[CentOS] Re: Any one have a good example...
Scott Silva
ssilva at sgvwater.com
Tue Aug 29 19:08:35 UTC 2006
James Olin Oden spake the following on 8/29/2006 11:48 AM:
> Actually if you use a language that supports flock() do the following:
>
> Create lock file at installation of the script.
> In script call flock(2) in a non-blocking manner against this file.
> If you don't aquire the lock then exit with suitable message.
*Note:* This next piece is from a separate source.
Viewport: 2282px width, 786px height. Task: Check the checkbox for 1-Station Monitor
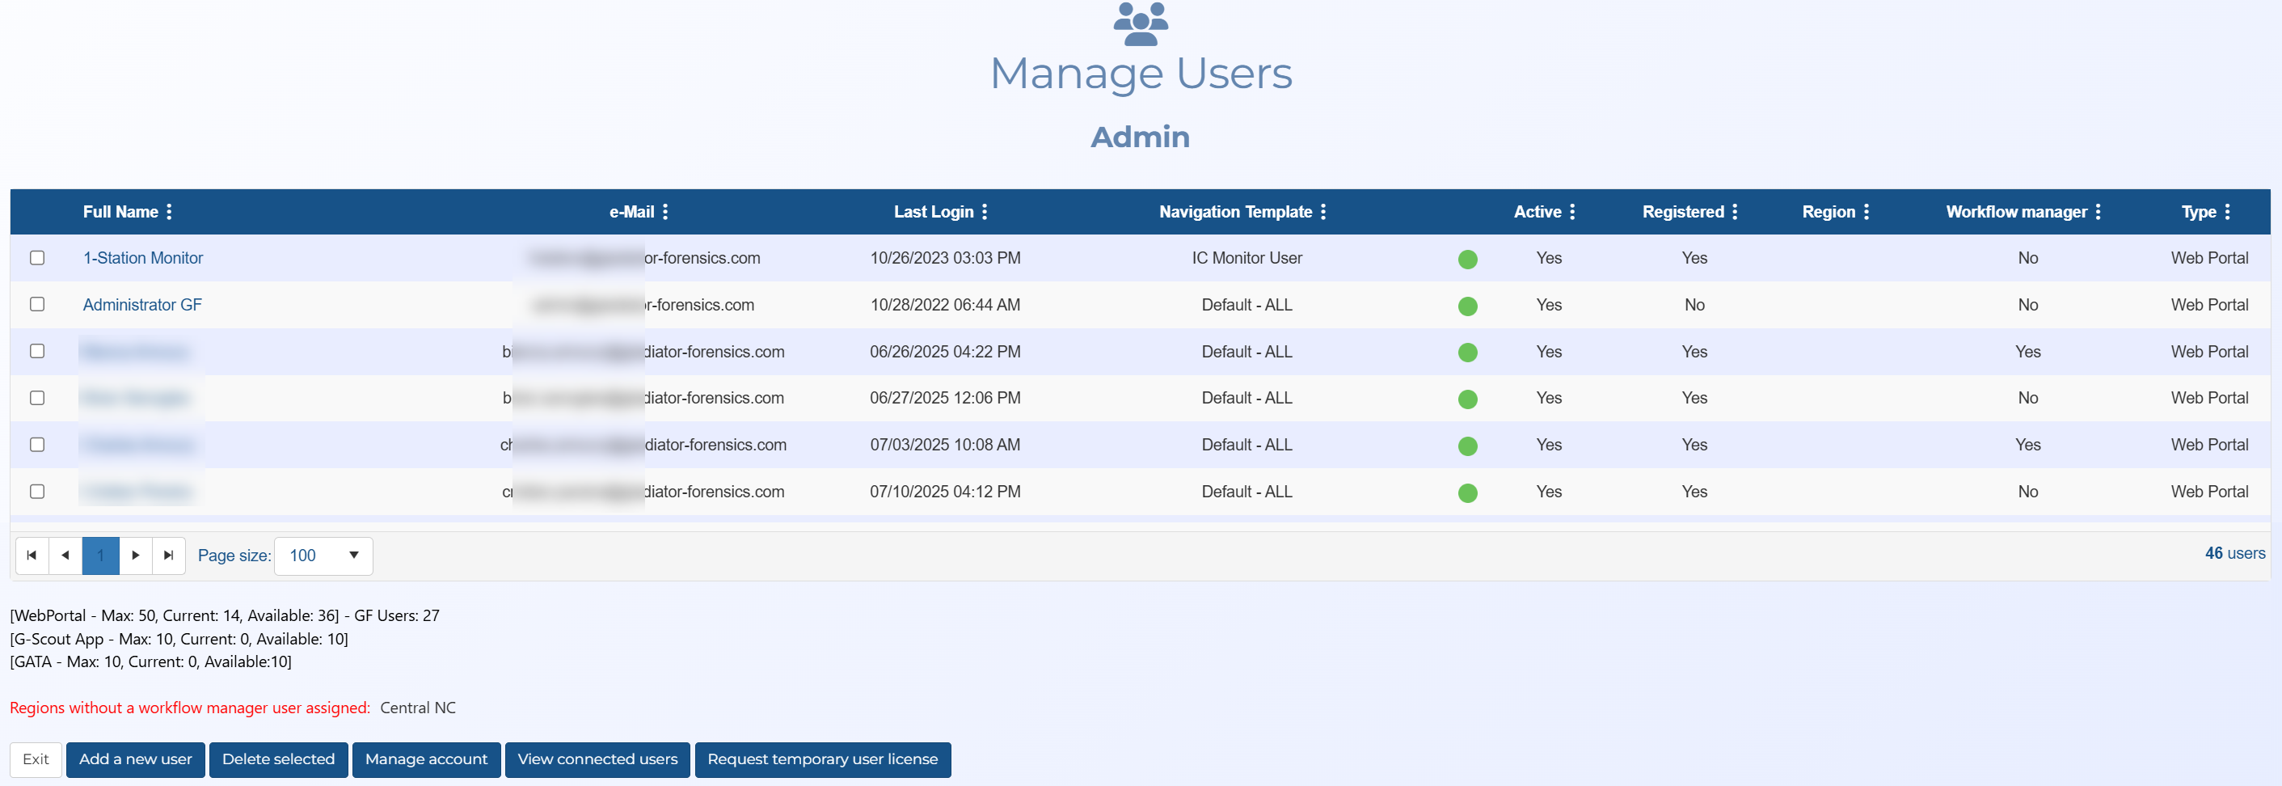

> If you do get the lock do your stuff and exit.
>
> Locks aquired by flock automatically go away when the file handle is
> closed (and the filehandle automatically gets closed like or not after
> you exit a proccess...also in various languages scoping will also
> apply).
>
> This is easily done in perl (man perlfunc and look up flock()), and if
> your comfortable in C its pretty trivial create said wrapper.
>
> The key is the file must pre-exist before your script is ever called,
> because there is a race condition on creating the file, but you
> guarantee the files pre-existance the race condition is removed.
> Typically I would make the "lock" file owned by the package that
> delivers the software. No fuss, no muss.
>
> Good luck...james
>
> On 8/29/06, Scott Silva <ssilva at sgvwater.com>
> wrote:
>> ...of a shell script for rsync that won't start again if it is already
>> running?
>> I thought of using a lock file, but what if it is killed mid script or
>> bombs?
I was hoping to throw this together in bash, but I guess I'll dig out my perl
book. I need some practice anyways.
--
MailScanner is like deodorant...
You hope everybody uses it, and
you notice quickly if they don't!!!!